— Your assignment —
The expected output is each line in the data below that includes the string "next".
====================
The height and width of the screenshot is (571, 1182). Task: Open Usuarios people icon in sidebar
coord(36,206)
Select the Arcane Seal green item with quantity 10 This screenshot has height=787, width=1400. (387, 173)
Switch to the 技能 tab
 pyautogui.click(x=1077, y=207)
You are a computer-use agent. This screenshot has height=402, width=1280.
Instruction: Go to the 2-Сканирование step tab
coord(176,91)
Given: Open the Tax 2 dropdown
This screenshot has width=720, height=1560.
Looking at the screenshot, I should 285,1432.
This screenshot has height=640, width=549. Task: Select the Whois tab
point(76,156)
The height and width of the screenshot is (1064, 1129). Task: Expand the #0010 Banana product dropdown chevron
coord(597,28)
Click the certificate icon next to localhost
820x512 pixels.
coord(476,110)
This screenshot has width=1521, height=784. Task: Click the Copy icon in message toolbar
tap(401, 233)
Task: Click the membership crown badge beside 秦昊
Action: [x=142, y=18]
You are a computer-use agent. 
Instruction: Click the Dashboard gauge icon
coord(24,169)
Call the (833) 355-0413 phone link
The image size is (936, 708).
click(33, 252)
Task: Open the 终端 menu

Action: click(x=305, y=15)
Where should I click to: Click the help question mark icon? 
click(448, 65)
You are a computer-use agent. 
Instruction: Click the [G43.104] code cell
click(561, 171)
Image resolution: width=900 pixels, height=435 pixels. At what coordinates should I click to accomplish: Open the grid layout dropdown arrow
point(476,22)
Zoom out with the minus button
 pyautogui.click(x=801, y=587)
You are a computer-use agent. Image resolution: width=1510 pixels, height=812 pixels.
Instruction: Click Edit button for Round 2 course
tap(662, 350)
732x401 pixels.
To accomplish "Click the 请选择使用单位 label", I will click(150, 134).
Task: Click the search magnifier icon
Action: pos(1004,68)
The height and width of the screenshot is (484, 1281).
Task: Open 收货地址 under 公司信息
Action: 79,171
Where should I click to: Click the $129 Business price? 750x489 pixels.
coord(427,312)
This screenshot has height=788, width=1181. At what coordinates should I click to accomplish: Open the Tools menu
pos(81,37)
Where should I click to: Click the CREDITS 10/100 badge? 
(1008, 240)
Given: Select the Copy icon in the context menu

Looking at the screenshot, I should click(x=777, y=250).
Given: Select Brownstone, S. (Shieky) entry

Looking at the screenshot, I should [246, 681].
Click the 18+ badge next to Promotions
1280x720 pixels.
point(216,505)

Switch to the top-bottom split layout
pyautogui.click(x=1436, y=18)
====================
— Task response —
Click the certificate icon next to localhost
Click the 18+ badge next to Promotions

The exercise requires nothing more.